Ugly, Tailing 20Y Auction Sends Yields To Session High
After last week's solid auction which saw stellar demand no doubt on the expectation that the Fed will soon be slashing rates, moments ago we got the results of this week's sole coupon offering: a $13 billion reopening of 19Y-11M cusip UD8, where we learned that demand for 20Y paper was far weaker than expected.
Stopping at a high yield of 4.039%, the 20Y reopening yield was down from 4.16% in August, and even though this was the lowest 7Y yields since July 2023, it was the auction this month to still yield above 4% (thanks to the infamous 20s-30s kink, the 30Y trades at 3.96%). Notably, it also tailed the When Issued 4.019% by 2.0bps, the biggest tail since February's catastrophic - and record - 3.3bps tail, and followed 6 consecutive stop throughs.

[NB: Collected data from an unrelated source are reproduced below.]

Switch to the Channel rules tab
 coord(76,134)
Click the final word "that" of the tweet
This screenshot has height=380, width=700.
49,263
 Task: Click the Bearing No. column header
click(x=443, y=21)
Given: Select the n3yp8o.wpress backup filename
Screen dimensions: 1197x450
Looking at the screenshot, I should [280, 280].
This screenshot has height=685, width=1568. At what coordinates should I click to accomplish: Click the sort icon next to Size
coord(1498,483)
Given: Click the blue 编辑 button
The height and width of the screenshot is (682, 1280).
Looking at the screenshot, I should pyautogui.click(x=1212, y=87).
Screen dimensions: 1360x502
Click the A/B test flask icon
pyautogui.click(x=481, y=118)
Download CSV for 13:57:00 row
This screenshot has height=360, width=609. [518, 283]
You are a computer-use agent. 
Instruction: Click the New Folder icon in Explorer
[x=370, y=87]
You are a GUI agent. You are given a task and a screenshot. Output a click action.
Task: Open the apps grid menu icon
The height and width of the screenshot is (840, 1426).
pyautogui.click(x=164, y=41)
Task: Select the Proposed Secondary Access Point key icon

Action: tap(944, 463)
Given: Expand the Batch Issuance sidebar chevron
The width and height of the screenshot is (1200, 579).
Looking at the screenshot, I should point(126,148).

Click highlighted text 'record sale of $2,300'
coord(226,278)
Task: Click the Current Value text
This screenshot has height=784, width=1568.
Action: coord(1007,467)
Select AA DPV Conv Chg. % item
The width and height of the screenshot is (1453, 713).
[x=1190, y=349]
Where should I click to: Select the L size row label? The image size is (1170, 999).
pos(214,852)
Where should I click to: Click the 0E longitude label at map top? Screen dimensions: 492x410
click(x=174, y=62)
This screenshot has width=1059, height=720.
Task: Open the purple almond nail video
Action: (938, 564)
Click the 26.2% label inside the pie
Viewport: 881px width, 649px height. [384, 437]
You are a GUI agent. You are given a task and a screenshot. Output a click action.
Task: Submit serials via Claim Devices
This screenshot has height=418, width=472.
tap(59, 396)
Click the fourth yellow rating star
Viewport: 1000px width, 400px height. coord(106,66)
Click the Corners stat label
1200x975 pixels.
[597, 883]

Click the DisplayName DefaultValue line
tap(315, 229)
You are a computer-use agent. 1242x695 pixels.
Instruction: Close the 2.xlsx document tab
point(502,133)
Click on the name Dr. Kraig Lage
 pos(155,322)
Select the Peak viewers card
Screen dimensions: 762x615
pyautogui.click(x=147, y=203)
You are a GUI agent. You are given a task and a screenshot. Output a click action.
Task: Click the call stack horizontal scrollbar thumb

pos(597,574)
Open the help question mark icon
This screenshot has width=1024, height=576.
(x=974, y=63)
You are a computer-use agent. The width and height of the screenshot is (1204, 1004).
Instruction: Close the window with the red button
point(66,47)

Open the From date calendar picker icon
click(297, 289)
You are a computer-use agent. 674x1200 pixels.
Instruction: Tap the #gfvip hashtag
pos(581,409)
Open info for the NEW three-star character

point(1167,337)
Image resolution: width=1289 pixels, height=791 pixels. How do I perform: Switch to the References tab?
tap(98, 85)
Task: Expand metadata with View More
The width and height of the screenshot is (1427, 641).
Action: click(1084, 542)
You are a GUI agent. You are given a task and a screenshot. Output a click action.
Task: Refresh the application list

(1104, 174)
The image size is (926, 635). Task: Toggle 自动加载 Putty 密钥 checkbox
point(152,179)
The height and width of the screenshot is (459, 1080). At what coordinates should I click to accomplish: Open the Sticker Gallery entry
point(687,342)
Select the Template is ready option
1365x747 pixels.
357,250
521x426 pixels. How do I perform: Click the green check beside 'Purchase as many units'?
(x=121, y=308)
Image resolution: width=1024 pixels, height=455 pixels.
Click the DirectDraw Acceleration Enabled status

The demand metrics were just as ugly: the bid to cover sank to 2.51 from 2.54, the lowest since February and naturally below the six-auction average of 2.68%.
The internals were even worse: indirects took down 65.1%, down from 71.0% last month and the lowest since the dismal February auction. And with Directs taking 16.3%, Dealers were left holding 18.6%, double last month's 9.7% and the highest since - you guessed it - February.
Overall, this was a very ugly auction, easily the second worst 20Y sale of 2024, and the market reacted appropriately, sending the 10Y yield to session highs.